WORK ORDER:
When "computer" occurs in a line of the material, copy that line.

────────────────────

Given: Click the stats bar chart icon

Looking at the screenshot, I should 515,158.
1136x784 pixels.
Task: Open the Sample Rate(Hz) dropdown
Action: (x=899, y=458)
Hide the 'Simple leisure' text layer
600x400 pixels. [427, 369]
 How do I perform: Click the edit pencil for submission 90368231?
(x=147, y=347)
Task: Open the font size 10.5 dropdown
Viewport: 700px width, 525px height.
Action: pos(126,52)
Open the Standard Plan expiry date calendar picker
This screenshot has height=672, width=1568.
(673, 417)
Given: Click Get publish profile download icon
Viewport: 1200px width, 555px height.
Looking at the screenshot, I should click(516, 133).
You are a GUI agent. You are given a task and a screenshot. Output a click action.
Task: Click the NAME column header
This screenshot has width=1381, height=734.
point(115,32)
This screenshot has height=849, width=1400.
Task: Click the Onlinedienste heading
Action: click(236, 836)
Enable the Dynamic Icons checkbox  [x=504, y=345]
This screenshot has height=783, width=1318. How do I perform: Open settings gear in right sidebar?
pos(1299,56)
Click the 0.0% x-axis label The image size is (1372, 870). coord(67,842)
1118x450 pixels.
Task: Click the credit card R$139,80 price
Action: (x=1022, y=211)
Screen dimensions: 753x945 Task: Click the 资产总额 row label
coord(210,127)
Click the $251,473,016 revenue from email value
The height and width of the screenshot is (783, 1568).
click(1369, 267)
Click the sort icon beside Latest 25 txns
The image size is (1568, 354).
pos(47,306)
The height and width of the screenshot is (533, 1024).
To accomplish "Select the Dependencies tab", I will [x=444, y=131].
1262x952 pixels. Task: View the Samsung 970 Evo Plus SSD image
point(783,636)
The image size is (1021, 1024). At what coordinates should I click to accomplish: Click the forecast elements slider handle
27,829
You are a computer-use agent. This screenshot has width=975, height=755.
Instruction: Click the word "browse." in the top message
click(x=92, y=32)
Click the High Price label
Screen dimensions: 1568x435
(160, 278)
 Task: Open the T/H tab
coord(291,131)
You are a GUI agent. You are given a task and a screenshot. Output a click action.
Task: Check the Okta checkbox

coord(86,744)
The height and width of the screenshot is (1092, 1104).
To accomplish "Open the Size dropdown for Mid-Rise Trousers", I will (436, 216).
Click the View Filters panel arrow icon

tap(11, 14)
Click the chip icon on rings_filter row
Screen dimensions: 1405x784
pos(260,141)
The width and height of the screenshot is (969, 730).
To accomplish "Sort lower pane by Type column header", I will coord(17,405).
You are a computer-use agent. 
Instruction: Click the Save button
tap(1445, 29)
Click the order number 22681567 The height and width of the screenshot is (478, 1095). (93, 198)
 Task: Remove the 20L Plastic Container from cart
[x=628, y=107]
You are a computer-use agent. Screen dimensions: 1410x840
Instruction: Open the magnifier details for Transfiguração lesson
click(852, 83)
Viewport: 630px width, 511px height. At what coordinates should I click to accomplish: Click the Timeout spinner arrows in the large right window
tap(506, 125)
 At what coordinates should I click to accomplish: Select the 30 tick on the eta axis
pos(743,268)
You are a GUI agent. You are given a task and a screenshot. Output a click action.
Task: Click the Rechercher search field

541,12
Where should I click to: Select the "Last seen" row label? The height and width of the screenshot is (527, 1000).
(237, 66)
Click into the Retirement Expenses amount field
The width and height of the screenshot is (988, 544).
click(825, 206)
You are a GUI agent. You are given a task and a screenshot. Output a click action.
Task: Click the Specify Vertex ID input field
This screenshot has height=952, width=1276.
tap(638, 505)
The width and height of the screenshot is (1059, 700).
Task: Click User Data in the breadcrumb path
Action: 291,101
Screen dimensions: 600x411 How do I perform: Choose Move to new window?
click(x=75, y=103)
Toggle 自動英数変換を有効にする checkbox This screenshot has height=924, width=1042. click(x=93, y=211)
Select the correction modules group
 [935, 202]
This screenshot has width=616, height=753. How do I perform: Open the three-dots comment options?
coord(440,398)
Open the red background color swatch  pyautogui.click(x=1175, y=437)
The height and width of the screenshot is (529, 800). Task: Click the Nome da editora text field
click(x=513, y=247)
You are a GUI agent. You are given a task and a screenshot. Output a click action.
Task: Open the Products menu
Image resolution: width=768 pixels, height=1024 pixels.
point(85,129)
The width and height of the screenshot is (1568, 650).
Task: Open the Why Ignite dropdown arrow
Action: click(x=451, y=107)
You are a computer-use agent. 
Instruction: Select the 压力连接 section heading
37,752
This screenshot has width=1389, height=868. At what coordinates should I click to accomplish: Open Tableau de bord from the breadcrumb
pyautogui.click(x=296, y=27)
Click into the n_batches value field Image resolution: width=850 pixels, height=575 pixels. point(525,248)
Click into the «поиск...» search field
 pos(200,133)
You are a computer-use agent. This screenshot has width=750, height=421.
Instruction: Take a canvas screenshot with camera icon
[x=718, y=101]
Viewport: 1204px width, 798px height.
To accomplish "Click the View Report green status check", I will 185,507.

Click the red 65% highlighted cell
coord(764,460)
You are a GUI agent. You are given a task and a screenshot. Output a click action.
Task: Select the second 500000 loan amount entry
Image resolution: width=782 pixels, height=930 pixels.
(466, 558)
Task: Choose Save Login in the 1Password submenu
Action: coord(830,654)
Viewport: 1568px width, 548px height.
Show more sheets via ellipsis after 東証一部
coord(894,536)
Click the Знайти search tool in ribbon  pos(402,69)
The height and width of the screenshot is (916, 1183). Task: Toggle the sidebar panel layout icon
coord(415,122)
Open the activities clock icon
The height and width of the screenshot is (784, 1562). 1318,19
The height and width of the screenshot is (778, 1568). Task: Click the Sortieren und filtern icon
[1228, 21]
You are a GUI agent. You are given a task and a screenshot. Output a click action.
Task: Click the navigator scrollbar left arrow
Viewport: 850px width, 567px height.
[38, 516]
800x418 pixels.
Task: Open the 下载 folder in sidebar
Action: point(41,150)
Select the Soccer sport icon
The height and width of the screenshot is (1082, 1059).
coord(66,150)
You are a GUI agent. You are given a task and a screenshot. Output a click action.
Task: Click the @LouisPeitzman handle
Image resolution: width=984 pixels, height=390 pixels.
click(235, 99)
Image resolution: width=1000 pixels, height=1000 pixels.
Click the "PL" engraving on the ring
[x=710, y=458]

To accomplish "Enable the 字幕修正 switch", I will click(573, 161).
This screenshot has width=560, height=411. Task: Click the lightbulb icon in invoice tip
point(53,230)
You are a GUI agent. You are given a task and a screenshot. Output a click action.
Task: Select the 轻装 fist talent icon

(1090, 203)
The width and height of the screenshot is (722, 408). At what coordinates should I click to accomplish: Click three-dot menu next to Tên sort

────────────────────

RESULT OF THE EXERCISE:
You are a computer-use agent. This screenshot has width=975, height=755.
You are a computer-use agent. 
You are a computer-use agent. Screen dimensions: 1410x840
You are a computer-use agent. 
You are a computer-use agent. This screenshot has width=750, height=421.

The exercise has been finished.